The Ministry of the Interior has launched a series of measures to promote childbirth recently, hoping that the rewards will encourage some courageous women to help revive the nation’s dwindling fertility rate. I have treated women with reproductive problems for many years and most patients say the government is moving in the wrong direction and emphasizing the wrong things.
The younger generation will not have children for a measly few thousand New Taiwan dollars or a couple of slogans, but to this day the government continues to ignore the needs and problems of couples who really want to have children.
Taiwan’s fertility rate has continued to slide in recent years, dropping to 0.94 this year, the world’s lowest. In 1982, 420,000 children were born in Taiwan, but that number has now dropped to 190,000 per year. Not long ago, the ministry offered an award of NT$1 million (US$32,000) for a slogan that would encourage people to have children and later introduced a subsidy of NT$3,000 for every woman who has a third child.
However, even Chang Chih-ching (張芝菁), the winner of the slogan competition, said she would never have a child just because of a slogan. I cannot see how a subsidy for a third child would mean anything to those families that won’t even have a first child.
Having and raising a child is a complex matter that involves issues such as child care, career plans, education and finances. There is, however, a large group of people who want to, but have not succeeded in having children. Although they are already mentally and physiologically prepared, many must abandon their dream because they cannot continue fertility treatments, since insurance does not cover such medical expenses even though they clearly can, and really want to, have children. The government should follow the example of more advanced countries and offer subsidies to such families.
During the 2008 presidential campaign, the Hope Map Web site set up by cultural workers quickly collected more than 10,000 wishes that were forwarded to the presidential candidates. Topping the wish list was the hope that the government would offer an infertility subsidy.
Governments in more advanced countries are concerned that sharp population declines may affect their national competitiveness. Increasing the fertility rate then becomes an important policy, and many countries have, therefore, introduced related subsidies in recent years. If infertile families were given medical subsidies, they would be more willing to accept treatment. Given that the live-birth rate for the more than 8,000 instances of assisted reproduction treatment in Taiwan each year is 24 percent, this would be an effective way to stimulate the birthrate.
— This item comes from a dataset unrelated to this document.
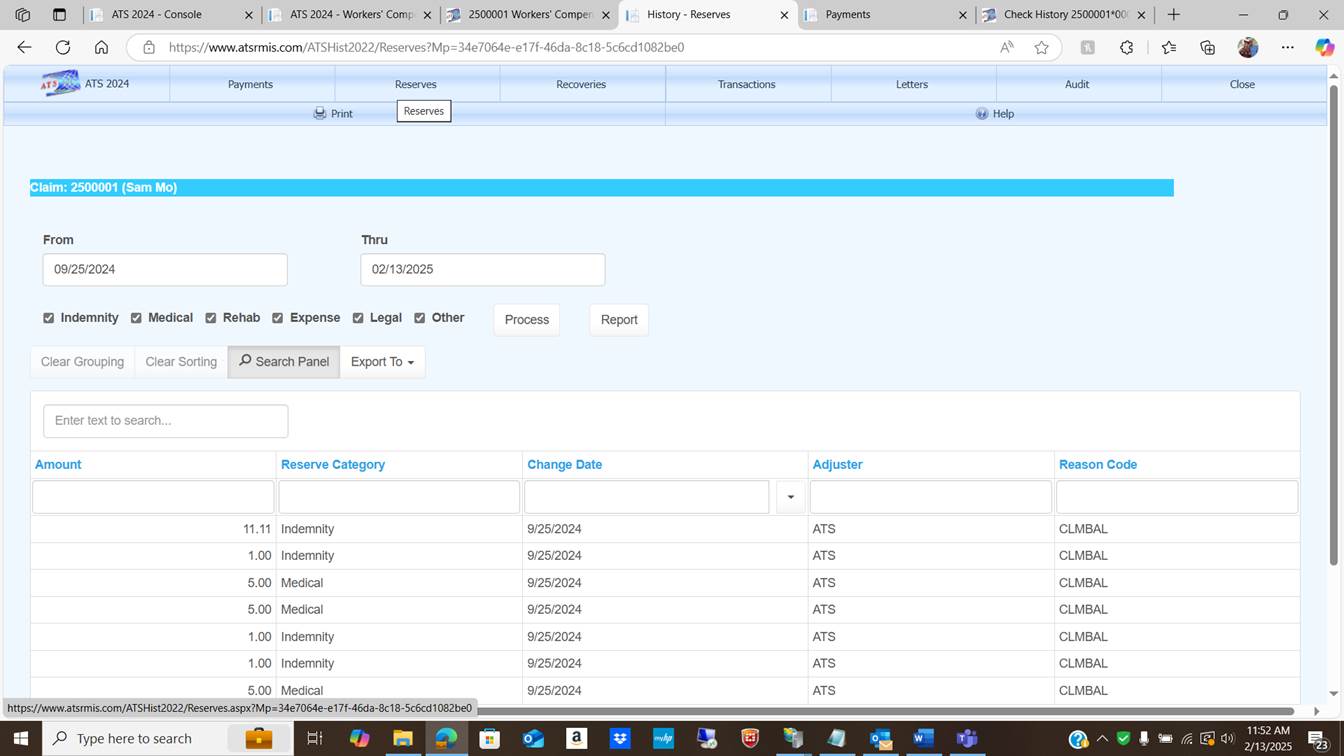Image resolution: width=1344 pixels, height=756 pixels.
Task: Open the Recoveries menu
Action: coord(581,84)
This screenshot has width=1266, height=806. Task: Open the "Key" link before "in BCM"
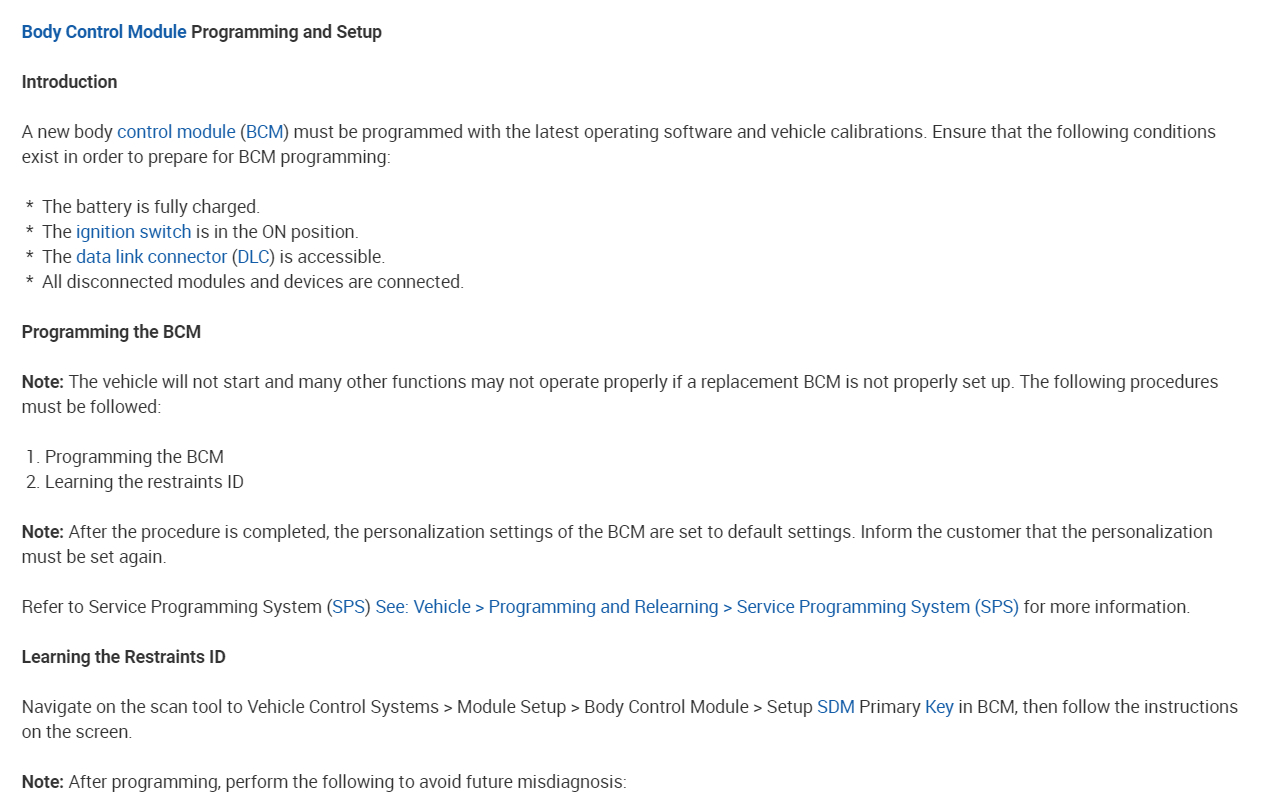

In 1970, more than 1 million children were born in South Korea, a figure that had dropped to 430,000 by 2005. The South Korean government then initiated a program to partially subsidize in vitro fertilization (IVF) for the first two attempts, worth about US$1,500. Following this national subsidy, South Korea’s fertility rate rose from 1.08, Asia’s lowest at the time, to 1.26 in just two years, an increase by about 10,000 births annually.
Japan sets no age limit, with patients undergoing infertility treatment receiving a subsidy of NT$35,000 to NT$53,000. Infertile couples are eligible for this subsidy twice a year for a maximum period of five years. The number of Japanese couples using IVF is increasing every year. To stimulate the fertility rate, Panasonic, Toshiba and other companies offer women that need to undergo infertility treatment temporary leave or holidays.
When Singapore’s Ministry of Health initiated its Co-Funding Scheme for Assisted Reproduction Technology in 2008, the number of women that received assisted reproduction treatment at government hospitals increased by 40 percent compared with the previous year. The government carries half the cost and it has fixed the subsidy for women under 40 at more than NT$60,000, available three times.
In Israel, which lacks manpower, the government pays the whole cost so long as a couple is willing to receive IVF treatment.
A look at the decisiveness of neighboring countries implies that if the government was willing to partially subsidize fertility treatment, it could encourage infertile couples and increase their willingness to receive treatment. That could have an immediate impact on Taiwan’s aging population and low fertility rate.
Tzeng Chii-ruey is dean of the College of Medicine and chairman of the department of obstetrics and gynecology at Taipei Medical University.